• To do:
Nothing outside the range is wanted. Repeat exactly the lines below from the one with "Click the add subscriber plus icon" through the one with "Image resolution: width=796".

• Entries shown:
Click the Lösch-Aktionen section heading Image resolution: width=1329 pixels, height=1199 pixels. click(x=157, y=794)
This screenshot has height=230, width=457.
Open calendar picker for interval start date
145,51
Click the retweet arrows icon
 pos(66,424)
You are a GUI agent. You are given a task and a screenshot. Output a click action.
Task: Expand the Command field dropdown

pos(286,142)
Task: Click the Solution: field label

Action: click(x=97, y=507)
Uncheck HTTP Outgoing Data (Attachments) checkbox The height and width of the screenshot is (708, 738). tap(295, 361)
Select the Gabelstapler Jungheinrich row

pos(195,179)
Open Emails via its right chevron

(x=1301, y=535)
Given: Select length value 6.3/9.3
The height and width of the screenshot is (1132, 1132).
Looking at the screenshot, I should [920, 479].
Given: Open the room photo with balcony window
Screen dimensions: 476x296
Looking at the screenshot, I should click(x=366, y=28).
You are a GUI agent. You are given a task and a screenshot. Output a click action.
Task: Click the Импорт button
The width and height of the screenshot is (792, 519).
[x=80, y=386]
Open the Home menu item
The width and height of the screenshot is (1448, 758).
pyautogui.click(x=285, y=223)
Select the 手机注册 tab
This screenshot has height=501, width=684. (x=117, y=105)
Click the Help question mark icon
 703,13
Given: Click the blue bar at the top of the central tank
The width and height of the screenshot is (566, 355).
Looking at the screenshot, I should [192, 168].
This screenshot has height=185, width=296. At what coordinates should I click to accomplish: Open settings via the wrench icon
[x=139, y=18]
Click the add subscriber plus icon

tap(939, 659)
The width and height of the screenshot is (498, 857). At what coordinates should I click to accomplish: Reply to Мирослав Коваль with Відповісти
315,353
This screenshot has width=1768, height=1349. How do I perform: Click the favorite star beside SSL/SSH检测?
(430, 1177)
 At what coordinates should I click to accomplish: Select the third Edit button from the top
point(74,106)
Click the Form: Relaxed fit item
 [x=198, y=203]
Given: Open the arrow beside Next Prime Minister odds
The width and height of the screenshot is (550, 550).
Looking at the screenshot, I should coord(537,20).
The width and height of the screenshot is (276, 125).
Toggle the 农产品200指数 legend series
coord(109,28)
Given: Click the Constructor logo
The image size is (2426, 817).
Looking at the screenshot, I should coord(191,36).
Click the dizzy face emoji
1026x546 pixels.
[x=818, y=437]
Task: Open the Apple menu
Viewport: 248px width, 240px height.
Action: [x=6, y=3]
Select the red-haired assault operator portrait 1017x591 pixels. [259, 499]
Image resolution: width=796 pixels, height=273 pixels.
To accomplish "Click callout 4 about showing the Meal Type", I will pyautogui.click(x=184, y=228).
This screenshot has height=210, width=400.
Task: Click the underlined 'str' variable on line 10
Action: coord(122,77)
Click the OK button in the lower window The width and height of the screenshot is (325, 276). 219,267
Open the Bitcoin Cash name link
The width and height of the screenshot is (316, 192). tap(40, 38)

• Problem solution:
Click the add subscriber plus icon

tap(939, 659)
The width and height of the screenshot is (498, 857). At what coordinates should I click to accomplish: Reply to Мирослав Коваль with Відповісти
315,353
This screenshot has width=1768, height=1349. How do I perform: Click the favorite star beside SSL/SSH检测?
(430, 1177)
 At what coordinates should I click to accomplish: Select the third Edit button from the top
point(74,106)
Click the Form: Relaxed fit item
 [x=198, y=203]
Given: Open the arrow beside Next Prime Minister odds
The width and height of the screenshot is (550, 550).
Looking at the screenshot, I should coord(537,20).
The width and height of the screenshot is (276, 125).
Toggle the 农产品200指数 legend series
coord(109,28)
Given: Click the Constructor logo
The image size is (2426, 817).
Looking at the screenshot, I should coord(191,36).
Click the dizzy face emoji
1026x546 pixels.
[x=818, y=437]
Task: Open the Apple menu
Viewport: 248px width, 240px height.
Action: [x=6, y=3]
Select the red-haired assault operator portrait 1017x591 pixels. [259, 499]
Image resolution: width=796 pixels, height=273 pixels.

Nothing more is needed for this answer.